In a memo issued Monday, the attorney general indicated that the Justice Department will seek such information only in rare cases such as when a member of the news media is under investigation for violations of the criminal law unrelated to news gathering.
Garland’s action follows a comment by President Biden in May that seizing such records was “simply, simply wrong.” Biden spoke after revelations that the Justice Department had obtained the phone and email records of a CNN reporter and the phone records of three Washington Post reporters. In June, the New York Times reported that the department had secretly seized the telephone records of four of its reporters and that a separate attempt had been made to have Google turn over logs of its reporters’ emails. Prosecutors also sought to acquire email records of Post reporters.

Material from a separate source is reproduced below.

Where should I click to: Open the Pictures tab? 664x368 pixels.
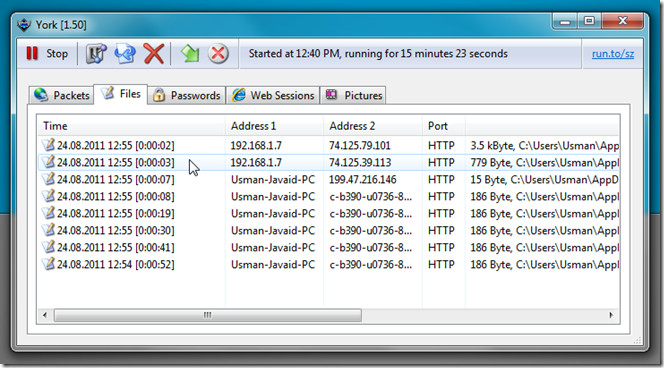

It is tempting to see these actions as unique to the Trump administration, given its hostility to the news media and defensiveness about the 2016 Trump campaign’s contacts with Russia, the subject of at least some of the investigations.
But that is too simple. The effort to obtain the email logs of the Times reporters continued into the early days of the Biden administration. And the Obama administration in which Biden served as vice president also obtained reporters’ records as part of an overzealous campaign against leaks.
After criticism about its pursuit of the records of reporters, the Obama administration strengthened protections for journalists. But guidelines promulgated in 2015 by then-Atty. Gen. Eric H. Holder Jr. didn’t prevent the Trump Justice Department from secretly obtaining reporters’ records. Garland’s changes represent a major improvement.
Especially welcome is language in Garland's memo saying that the prohibition on “compulsory process” applies to situations in which a member of the news media “only possessed or published government information, including classified information.” The government can still use warrants or court orders to obtain the records of a government employee suspected of leaking classified information.
That’s a fair balance to strike. Government may do its best to keep information secret, but the press must be free to aggressively cover official wrongdoing or incompetence, even if that sometimes means acquiring information not authorized for public release.
Welcome as Garland’s action is, protections for news gathering shouldn’t depend on the preferences of the attorney general at a given time, a reality Garland acknowledged by promising to support legislation to codify protections for journalists in federal law. A good starting point would be the Protect Reporters From Exploitative State Spying Act introduced by Reps. Jamie Raskin (D-Md.), Ted Lieu (D-Torrance) and John Yarmuth (D-Ky.). Many states already have so-called shield laws protecting news gathering.
Garland has acted to protect a free and vigilant press; now Congress must act.